◆ Source
[Begin]

Category: Oil & Gas

First Calgary Petroleums Ltd. announces sale to Eni S.p.A.

First Calgary Petroleums Ltd. (TSX: FCP, AIM: FPL) (FCP or the Company) announces that Eni S.p.A. (Eni) has agreed to acquire all the common shares and convertible bonds of FCP. Under the terms of the definitive agreement, shareholders will receive C$3.60 per share in cash and bondholders will receive 108% of par (plus accrued interest). The transaction values FCP's fully diluted share capital at approximately C$923 million which represents a 52.5% premium to the closing price of C$2.36 on the Toronto Stock Exchange (TSX) on 2 September 2008 (being the last trading day before FCP announced that it had received proposals) and a 59.2% premium to the 30 day weighted average trading price of C$2.26 per share prior to 2 September 2008.

The Board of Directors of FCP has unanimously determined that the proposed transaction is in the best interests of FCP, and has unanimously recommended that FCP securityholders vote in favour of the transaction.

 

JPMorgan Cazenove, financial advisor to FCP, has advised the Board of Directors of FCP that it is of the opinion, as of the date hereof, that the consideration to be received by securityholders under the transaction is fair from a financial point of view.

Shane O'Leary, President and CEO of FCP said:

"We are very pleased to support this transaction which we believe delivers the highest value for FCP shareholders compared with other strategic options."

"We will work with Eni to ensure a smooth transition and avoid disruptions to the project. We believe the resources and expertise that Eni can bring to this project should accelerate the development."

[End]

◆ Collected data
[Begin]

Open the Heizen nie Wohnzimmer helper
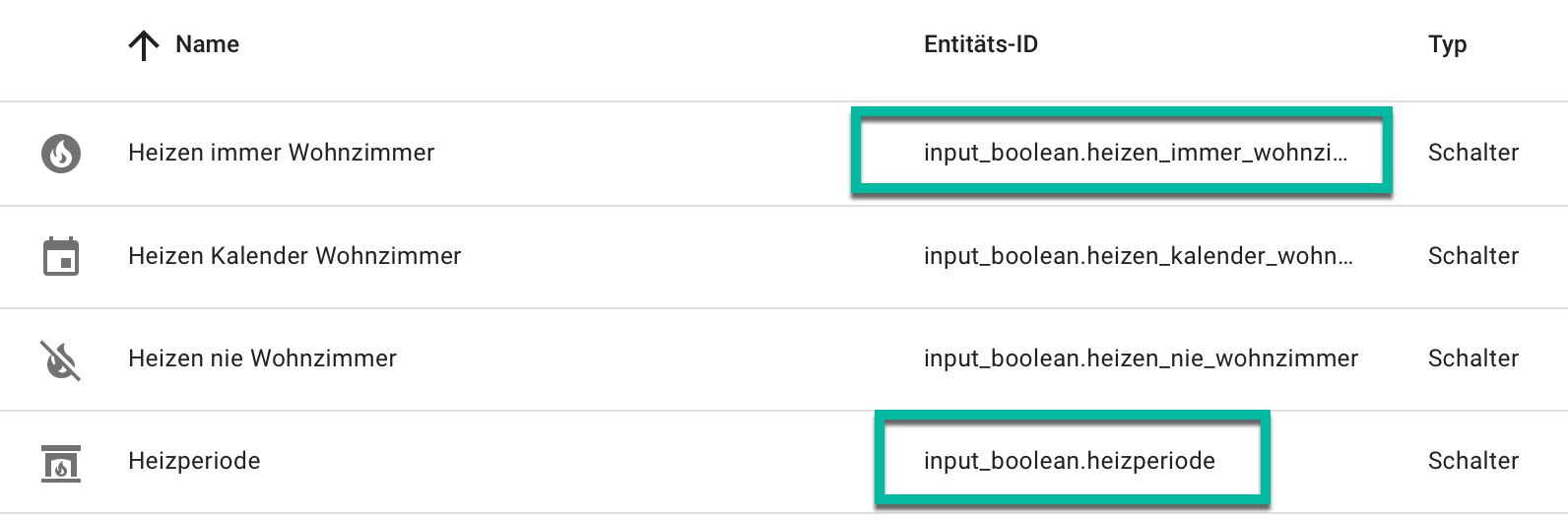Viewport: 1568px width, 520px height. (262, 358)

[End]

◆ Required tasks
[1] In the announcement above about the sale of First Calgary Petroleums to Eni, how much cash per share will shareholders receive?
[2] Write out the passage of the First Calgary Petroleums announcement from "First Calgary Petroleums Ltd. (TSX: FCP, AIM: FPL)" up to and including "to 2 September 2008.".

◆ Solutions for each task
[1] C$3.60 per share

[2]
First Calgary Petroleums Ltd. (TSX: FCP, AIM: FPL) (FCP or the Company) announces that Eni S.p.A. (Eni) has agreed to acquire all the common shares and convertible bonds of FCP. Under the terms of the definitive agreement, shareholders will receive C$3.60 per share in cash and bondholders will receive 108% of par (plus accrued interest). The transaction values FCP's fully diluted share capital at approximately C$923 million which represents a 52.5% premium to the closing price of C$2.36 on the Toronto Stock Exchange (TSX) on 2 September 2008 (being the last trading day before FCP announced that it had received proposals) and a 59.2% premium to the 30 day weighted average trading price of C$2.26 per share prior to 2 September 2008.